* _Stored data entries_
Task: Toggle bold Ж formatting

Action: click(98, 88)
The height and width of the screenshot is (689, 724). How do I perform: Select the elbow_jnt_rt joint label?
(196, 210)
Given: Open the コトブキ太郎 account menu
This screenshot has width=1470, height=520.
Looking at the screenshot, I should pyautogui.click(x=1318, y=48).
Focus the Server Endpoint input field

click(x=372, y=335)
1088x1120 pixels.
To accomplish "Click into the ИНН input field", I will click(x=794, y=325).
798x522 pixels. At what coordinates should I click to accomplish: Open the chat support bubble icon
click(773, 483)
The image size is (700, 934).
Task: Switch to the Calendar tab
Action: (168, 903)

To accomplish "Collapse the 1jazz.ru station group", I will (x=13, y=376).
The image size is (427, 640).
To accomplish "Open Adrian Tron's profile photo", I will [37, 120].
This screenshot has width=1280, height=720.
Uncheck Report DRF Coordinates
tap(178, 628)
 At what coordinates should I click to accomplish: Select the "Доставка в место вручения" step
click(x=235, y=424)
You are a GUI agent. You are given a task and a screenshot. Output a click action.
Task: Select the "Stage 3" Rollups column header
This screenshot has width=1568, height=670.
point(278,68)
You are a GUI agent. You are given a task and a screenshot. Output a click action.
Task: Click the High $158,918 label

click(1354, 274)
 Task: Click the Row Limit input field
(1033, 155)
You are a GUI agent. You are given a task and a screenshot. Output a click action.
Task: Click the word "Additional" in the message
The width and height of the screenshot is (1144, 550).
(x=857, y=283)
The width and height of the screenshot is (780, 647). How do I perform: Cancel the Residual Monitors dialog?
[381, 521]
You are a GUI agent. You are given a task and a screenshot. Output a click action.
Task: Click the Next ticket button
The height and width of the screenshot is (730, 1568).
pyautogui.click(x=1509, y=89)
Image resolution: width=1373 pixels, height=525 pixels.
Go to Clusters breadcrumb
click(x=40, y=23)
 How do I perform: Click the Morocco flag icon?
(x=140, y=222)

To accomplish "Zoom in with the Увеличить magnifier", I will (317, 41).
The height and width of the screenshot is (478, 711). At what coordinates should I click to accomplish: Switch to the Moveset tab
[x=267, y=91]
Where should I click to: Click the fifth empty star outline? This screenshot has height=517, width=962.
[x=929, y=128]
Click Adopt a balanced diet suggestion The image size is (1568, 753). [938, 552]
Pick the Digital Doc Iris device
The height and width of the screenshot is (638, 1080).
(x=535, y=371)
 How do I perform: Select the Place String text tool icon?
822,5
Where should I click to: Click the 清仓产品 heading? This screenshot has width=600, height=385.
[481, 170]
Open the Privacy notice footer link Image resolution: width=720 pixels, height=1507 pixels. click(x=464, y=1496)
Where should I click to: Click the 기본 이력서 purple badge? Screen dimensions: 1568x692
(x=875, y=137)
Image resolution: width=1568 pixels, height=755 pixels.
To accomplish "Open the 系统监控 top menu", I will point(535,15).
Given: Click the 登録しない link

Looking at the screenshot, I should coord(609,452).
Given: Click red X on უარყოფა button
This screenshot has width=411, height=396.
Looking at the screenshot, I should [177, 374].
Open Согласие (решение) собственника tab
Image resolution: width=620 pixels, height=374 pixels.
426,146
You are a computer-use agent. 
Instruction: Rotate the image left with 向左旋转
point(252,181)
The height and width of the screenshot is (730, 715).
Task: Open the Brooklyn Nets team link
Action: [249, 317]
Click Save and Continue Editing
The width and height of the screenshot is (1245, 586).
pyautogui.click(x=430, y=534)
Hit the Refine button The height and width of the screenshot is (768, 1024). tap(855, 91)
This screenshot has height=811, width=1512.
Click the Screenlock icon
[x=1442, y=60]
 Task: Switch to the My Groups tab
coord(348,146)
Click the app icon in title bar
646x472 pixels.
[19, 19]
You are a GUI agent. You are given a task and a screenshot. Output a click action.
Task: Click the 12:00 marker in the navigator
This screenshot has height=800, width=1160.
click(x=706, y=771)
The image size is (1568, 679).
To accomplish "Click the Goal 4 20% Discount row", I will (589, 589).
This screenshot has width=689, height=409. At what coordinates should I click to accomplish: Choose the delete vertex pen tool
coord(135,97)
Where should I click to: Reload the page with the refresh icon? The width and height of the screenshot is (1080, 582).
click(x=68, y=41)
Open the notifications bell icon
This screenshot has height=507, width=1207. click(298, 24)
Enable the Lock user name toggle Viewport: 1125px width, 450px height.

* _Your goal_
Which lines of the data contain the string "will"? Copy each one.

* _Exercise answer_
To accomplish "Click into the ИНН input field", I will click(x=794, y=325).
To accomplish "Collapse the 1jazz.ru station group", I will (x=13, y=376).
To accomplish "Open Adrian Tron's profile photo", I will [37, 120].
To accomplish "Zoom in with the Увеличить magnifier", I will (317, 41).
To accomplish "Open the 系统监控 top menu", I will point(535,15).
To accomplish "Click the Goal 4 20% Discount row", I will (589, 589).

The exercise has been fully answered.